— Action item —
Below are some records; return all of them exactly as they are.
◆ ◆ ◆ ◆ ◆
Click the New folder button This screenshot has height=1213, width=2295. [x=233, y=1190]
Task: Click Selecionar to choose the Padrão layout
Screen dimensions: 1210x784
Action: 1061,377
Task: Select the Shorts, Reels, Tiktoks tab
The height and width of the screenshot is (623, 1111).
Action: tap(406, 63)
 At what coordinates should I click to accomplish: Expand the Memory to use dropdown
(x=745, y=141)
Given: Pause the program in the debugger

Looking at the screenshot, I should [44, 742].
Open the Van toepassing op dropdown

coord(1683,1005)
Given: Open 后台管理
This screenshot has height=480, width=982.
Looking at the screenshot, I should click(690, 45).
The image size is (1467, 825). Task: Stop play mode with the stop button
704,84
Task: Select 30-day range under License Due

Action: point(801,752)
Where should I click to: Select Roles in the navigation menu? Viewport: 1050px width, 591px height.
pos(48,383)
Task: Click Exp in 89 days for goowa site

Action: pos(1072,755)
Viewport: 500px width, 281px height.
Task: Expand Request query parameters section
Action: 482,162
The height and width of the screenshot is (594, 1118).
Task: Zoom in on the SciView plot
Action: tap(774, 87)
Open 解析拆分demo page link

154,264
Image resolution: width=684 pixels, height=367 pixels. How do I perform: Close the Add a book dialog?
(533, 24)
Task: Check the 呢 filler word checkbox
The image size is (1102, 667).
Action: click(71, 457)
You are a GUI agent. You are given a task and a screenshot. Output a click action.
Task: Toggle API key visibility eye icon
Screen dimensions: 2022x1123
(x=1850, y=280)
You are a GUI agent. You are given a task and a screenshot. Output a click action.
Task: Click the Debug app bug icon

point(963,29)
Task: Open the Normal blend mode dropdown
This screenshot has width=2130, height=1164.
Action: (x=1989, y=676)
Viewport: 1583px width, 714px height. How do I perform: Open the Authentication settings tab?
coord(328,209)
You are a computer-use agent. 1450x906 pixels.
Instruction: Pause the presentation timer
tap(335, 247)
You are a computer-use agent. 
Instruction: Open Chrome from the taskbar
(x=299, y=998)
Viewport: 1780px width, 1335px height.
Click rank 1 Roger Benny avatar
◆ ◆ ◆ ◆ ◆
— Completed exercise —
Click the New folder button This screenshot has height=1213, width=2295. [x=233, y=1190]
Task: Click Selecionar to choose the Padrão layout
Screen dimensions: 1210x784
Action: 1061,377
Task: Select the Shorts, Reels, Tiktoks tab
The height and width of the screenshot is (623, 1111).
Action: tap(406, 63)
 At what coordinates should I click to accomplish: Expand the Memory to use dropdown
(x=745, y=141)
Given: Pause the program in the debugger

Looking at the screenshot, I should [44, 742].
Open the Van toepassing op dropdown

coord(1683,1005)
Given: Open 后台管理
This screenshot has height=480, width=982.
Looking at the screenshot, I should click(690, 45).
The image size is (1467, 825). Task: Stop play mode with the stop button
704,84
Task: Select 30-day range under License Due

Action: point(801,752)
Where should I click to: Select Roles in the navigation menu? Viewport: 1050px width, 591px height.
pos(48,383)
Task: Click Exp in 89 days for goowa site

Action: pos(1072,755)
Viewport: 500px width, 281px height.
Task: Expand Request query parameters section
Action: 482,162
The height and width of the screenshot is (594, 1118).
Task: Zoom in on the SciView plot
Action: tap(774, 87)
Open 解析拆分demo page link

154,264
Image resolution: width=684 pixels, height=367 pixels. How do I perform: Close the Add a book dialog?
(533, 24)
Task: Check the 呢 filler word checkbox
The image size is (1102, 667).
Action: click(71, 457)
You are a GUI agent. You are given a task and a screenshot. Output a click action.
Task: Toggle API key visibility eye icon
Screen dimensions: 2022x1123
(x=1850, y=280)
You are a GUI agent. You are given a task and a screenshot. Output a click action.
Task: Click the Debug app bug icon

point(963,29)
Task: Open the Normal blend mode dropdown
This screenshot has width=2130, height=1164.
Action: (x=1989, y=676)
Viewport: 1583px width, 714px height. How do I perform: Open the Authentication settings tab?
coord(328,209)
You are a computer-use agent. 1450x906 pixels.
Instruction: Pause the presentation timer
tap(335, 247)
You are a computer-use agent. 
Instruction: Open Chrome from the taskbar
(x=299, y=998)
Viewport: 1780px width, 1335px height.
Click rank 1 Roger Benny avatar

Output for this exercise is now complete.